On 26.11.2008 03:04, Anthony Liguori wrote:
> Carl-Daniel Hailfinger wrote:
>> current svn HEAD of QEMU assumes all RAM is available directly at x86
>> CPU startup. The ability to lock processor caches to function as RAM
>> (Cache-as-RAM) is unimplemented as well.
>> While that does make it easier for the shipped BIOS to set up working
>> RAM (i.e. it does nothing about that right now), that simplification
>> reduces the ability to run alternative firmwares for x86 in QEMU.
>> coreboot (a free x86 firmware/BIOS replacement) is unable to use
>> standard x86 early initialization because the MSRs for cache control
>> (MTRRs) are completely unimplemented and ignored.
>> Modeling ACPI S3 (Suspend-to-RAM) suffers from similar issues.
>>
>> Things which need to be changed to model x86 better:
>> - Start up with all RAM being readonly. Writes should be discarded,
>> reads will usually return 0xff or be undefined. The "undefined" variant
>> would allow the code to allocate RAM once and just switch write access
>> on/off.
>>   
>
> This is pretty reasonable.

So this would be my first patch, together with a patch to change the
allocation to read/write once a special MSR is written.

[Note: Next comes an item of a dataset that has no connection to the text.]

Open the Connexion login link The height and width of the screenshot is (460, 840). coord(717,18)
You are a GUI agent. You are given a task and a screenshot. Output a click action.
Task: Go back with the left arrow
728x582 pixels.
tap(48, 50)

Is it possible to change the type of allocation from readonly to
read/write if the backing store has been allocated with qemu_ram_alloc()?
Can I simply call cpu_register_physical_memory() again for the same
target region and the newer register will take precedence?
Is the "special MSR" solution acceptable? If yes, which number should I
pick? Or is that my choice?


>> - Support MTRRs.
>> -- Mention MTRR support in CPUID.
>> -- I sent a patch to dump unknown MSR accesses in general and MTRR
>> reads/writes in particular. The subject was "[Qemu-devel] [PATCH] x86
>> MTRR access dumping".
>>   
>
> Yes, I saw this patch but since it's just debugging code, it's not
> interesting for inclusion.

Quite a few x86 processors reset themselves if they encounter an unknown
MSR write. Should we do the same? If not, would spewing a loud debug
message be appropriate?


>> -- It is not really needed to completely implement L1/L2 caches, but the
>> ability to lock the cache with the help of MTRRs should be available.
>> Areas with active locked cache do not send writes down to the RAM which
>> is still readonly. The cache locking is done on a per-page basis (or
>> even larger granularity), so it should be easier than having to handle
>> single cache lines.
>>   
>
> I'm concerned that modeling this could have a non negligible overhead
> and could be very difficult in something like KVM.  Can you describe
> exactly what coreboot is expecting that we are not implementing?  How
> is it relying on cache locking?

Since there is no RAM before RAM initialization, we have no way to keep
a stack. That rules out implementing RAM init in C (which is fond of
using a stack for local variables, parameters and call return addresses)
unless you either can fake some RAM or have a C compiler which needs no
stack. Faking some RAM is way easier.
Basically, we use MTRRs to declare everything uncached except one small
(4-64k sized with page granularity) area in the CPU address space which
has cache type writeback. That area is called the CAR (Cache-as-RAM)
area. Reads in that area will allocate a cache line and subsequent reads
will hit the cache directly. Writes in that area will allocate a cache
line if none already exists for the given address. Writes to the area
will never be passed to RAM. Reads and writes outside the CAR area will
go directly through to RAM/ROM. Writes outside the CAR area will be
discarded. Since everything besides the CAR area is declared as uncached
and any access outside the cache area won't cause cacheline evictions,
the cache is effectively locked.

>From a firmware perspective, the following implementation is good enough:
1. CAR enable: Copy the contents of the address area designated for CAR
from the underlying (readonly RAM/ROM) backing store to a new "CAR"
read/write backing store mapped to the same CPU physical address area.
2. CAR usage: All reads/writes to the CAR area hit the "CAR" read/write
backing store. All other reads outside the CAR area hit the normal
backing store. All writes outside the CAR area are discarded if they
would have ended up in RAM. Writes to MMIO regions are still honored.
3. RAM enabling: The backing store for RAM outside the CAR area now
accepts writes.
3. CAR disabling: The "CAR" backing store is either discarded (INVD
instruction) or written to RAM (WBINVD instruction).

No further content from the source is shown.